Looking at the production schedule now on the screen, John realized if he didn’t do something quick, the corporation would be caught with their shorts down and the finger pointing assholes upstairs would blame him. He picked up the phone and dialed a number.
“Jimmy!” he said sounding happy.
“Yeah John” the voice on the other end replied, “You’re not calling to cancel having a couple drinks to unwind after work are you?”
“Jimmy! Four years as roommates at Duke and another 20 working here together and you think I’d back out on teaching you how a man drinks?” The laugh that followed hinted of a sense of condescension.
“Teach me?
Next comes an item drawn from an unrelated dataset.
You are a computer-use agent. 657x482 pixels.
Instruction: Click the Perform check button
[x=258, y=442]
You’re such a light weight I could beat you at drinking without even showing up!” Jimmy laughed, “What are you calling for and interrupting a busy guy like me for?”
“Brother, you need to get on the phone with the Nieces and tell them to triple production or we won’t have enough to meet the demand; and you know what the assholes will say if that happens.”
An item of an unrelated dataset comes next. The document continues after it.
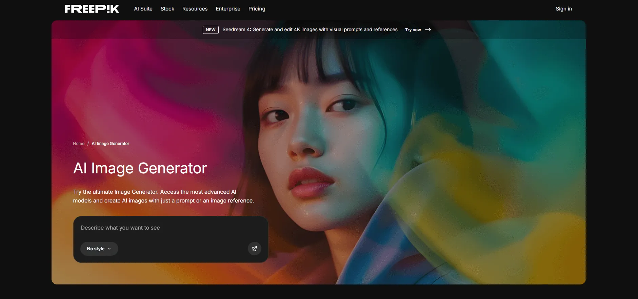Click the AI Image Generator main heading
The image size is (638, 299).
click(x=140, y=168)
Jimmy knew all too well what would happen with the fat cats upstairs if the demand could not be met. The last time that happened was when John and he got promoted to their present positions 15 years ago. The two guys they replaced not only lost their jobs, but the board members put out the word that they were incompetent and they would not be able to get re-employed in the clothing industry anywhere. The guy John replaced came in to empty out his belongings, disabled the fire extinguishers in the office, threw all the reports and papers on the floor and then set them on fire. Once the office was in flames he pulled out a revolver and placed one round perfectly through is brain from one ear to the other. The fire was out before it could spread outside the office and it was strange how little blood there was. The detectives said that small caliber pistol made must have missed the major veins and without having to blow out skull fragments there was not a lot of spray.
It took the company three days to fix all they were going to fix before throwing John into the office and telling him to start producing. After 15 years Jimmy could still smell the smoke in John’s office, but John always claimed that was the smell of his desire to climb higher burning. But if you walked into John’s office and looked at the bookshelves to the right, there between the 2nd and 3rd shelves was a hole about the size of a pencil eraser that the board would not pay to have covered up.
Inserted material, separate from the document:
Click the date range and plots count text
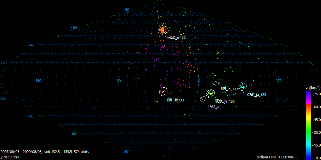pos(45,151)
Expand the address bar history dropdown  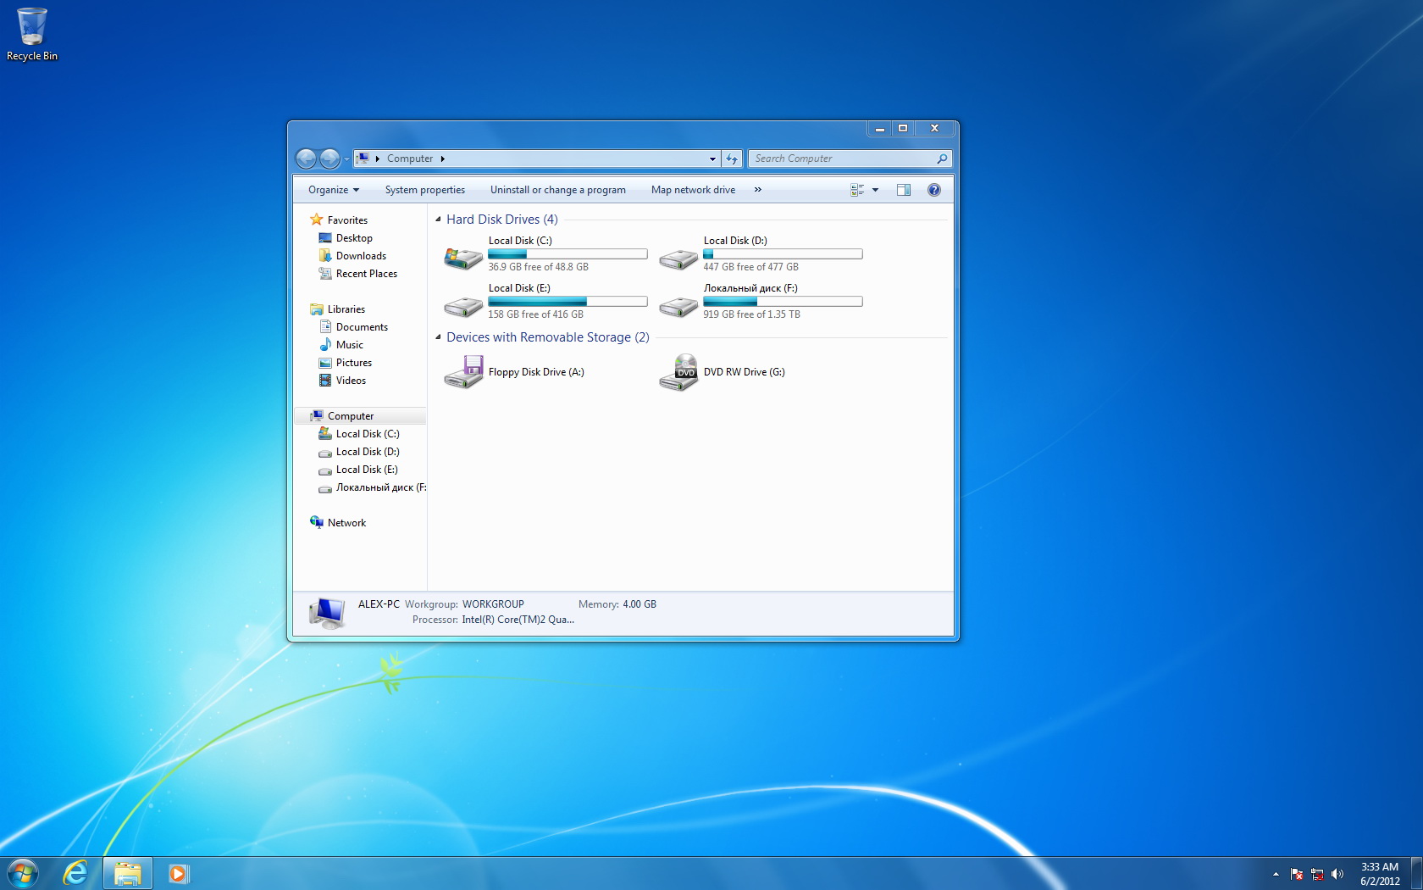tap(712, 159)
At least the guy he replaced had carefully invested his money and had a wife who was from old money so he was able to make other plans. What was his name again? Frank, yeah it was Frank; the guy who opened up that chain of food trucks that deliver really nice meals at a reasonable price to business centers across America.
Shaking his head back to the present, Jimmy remembered John had advised him to call the Nieces. John had always called Asians “Nieces” and said that his father, a career Army man had called them that. Jimmy had a good working relationship with the overseas companies and had met several of the management on his trips to tour the factories. They had always treated him with congeniality if not respect. He thought it was really ignorant that John would call them names even though he didn’t know any of them; but he also understood that John was a product of his childhood environment.
He looked at the clock on his wall and could see that the “Japa-Nieces” were fourteen hours ahead of here and that put them at 1:00 AM. The “Chi-Nieces” were fifteen hours ahead and so were the “Vietnam-Nieces.” Calling now would be useless as there was no one in the plants at this hour. He would send out e-mails and then call the contacts in the morning to make sure they understood the severity of the situation and failure to meet the demands for tripling the output would result in the cancellation of the contract.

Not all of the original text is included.